## Text section
::::::::

==========================
Pyphen Syllable Normaliser
==========================

.. currentmodule:: build_tools.pyphen_syllable_normaliser

Overview
--------

.. automodule:: build_tools.pyphen_syllable_normaliser
   :no-members:

Command-Line Interface
----------------------

.. argparse::
   :module: build_tools.pyphen_syllable_normaliser.cli
   :func: create_argument_parser
   :prog: python -m build_tools.pyphen_syllable_normaliser

Output Format
-------------

The pipeline generates 5 output files in the pyphen run directory with ``pyphen_`` prefix for provenance:

1. **pyphen_syllables_raw.txt** - Aggregated raw syllables (all occurrences preserved)
2. **pyphen_syllables_canonicalised.txt** - Normalized canonical syllables
3. **pyphen_syllables_frequencies.json** - Frequency intelligence (syllable → count mapping)

::::::::

## Data shown
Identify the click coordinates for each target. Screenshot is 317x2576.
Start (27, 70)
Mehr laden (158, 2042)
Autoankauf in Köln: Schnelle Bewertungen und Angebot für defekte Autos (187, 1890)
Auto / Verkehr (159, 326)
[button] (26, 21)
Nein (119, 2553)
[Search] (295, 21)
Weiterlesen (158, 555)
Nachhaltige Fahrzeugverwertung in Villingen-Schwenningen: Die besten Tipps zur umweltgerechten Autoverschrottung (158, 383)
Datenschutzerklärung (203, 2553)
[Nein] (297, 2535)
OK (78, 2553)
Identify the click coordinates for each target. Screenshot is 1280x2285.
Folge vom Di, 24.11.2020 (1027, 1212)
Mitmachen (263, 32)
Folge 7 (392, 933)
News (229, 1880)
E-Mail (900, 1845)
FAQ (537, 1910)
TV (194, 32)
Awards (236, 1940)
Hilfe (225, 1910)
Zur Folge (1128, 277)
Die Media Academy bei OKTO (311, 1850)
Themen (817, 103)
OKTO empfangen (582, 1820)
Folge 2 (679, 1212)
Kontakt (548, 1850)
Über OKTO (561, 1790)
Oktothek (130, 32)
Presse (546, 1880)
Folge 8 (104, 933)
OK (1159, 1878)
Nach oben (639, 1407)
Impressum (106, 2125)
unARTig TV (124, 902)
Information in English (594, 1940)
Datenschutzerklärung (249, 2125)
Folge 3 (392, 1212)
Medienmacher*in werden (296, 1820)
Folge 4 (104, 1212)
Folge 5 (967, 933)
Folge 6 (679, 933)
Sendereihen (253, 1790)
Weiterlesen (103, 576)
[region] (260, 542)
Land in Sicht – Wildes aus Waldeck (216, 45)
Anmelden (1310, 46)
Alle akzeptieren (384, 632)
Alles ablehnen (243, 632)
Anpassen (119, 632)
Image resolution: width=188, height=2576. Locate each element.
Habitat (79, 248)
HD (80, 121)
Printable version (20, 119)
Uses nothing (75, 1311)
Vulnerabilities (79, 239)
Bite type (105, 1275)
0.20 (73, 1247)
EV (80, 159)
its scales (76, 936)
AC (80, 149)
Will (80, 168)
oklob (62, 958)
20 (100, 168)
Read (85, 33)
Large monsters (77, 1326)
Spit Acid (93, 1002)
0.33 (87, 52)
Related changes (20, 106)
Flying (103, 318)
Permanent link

::::::::

## Written problem
According to the Pyphen Syllable Normaliser page, what prefix do the pipeline's output files carry for provenance? The rows come from a different source than the text.

## Correct output
They carry the prefix "pyphen_".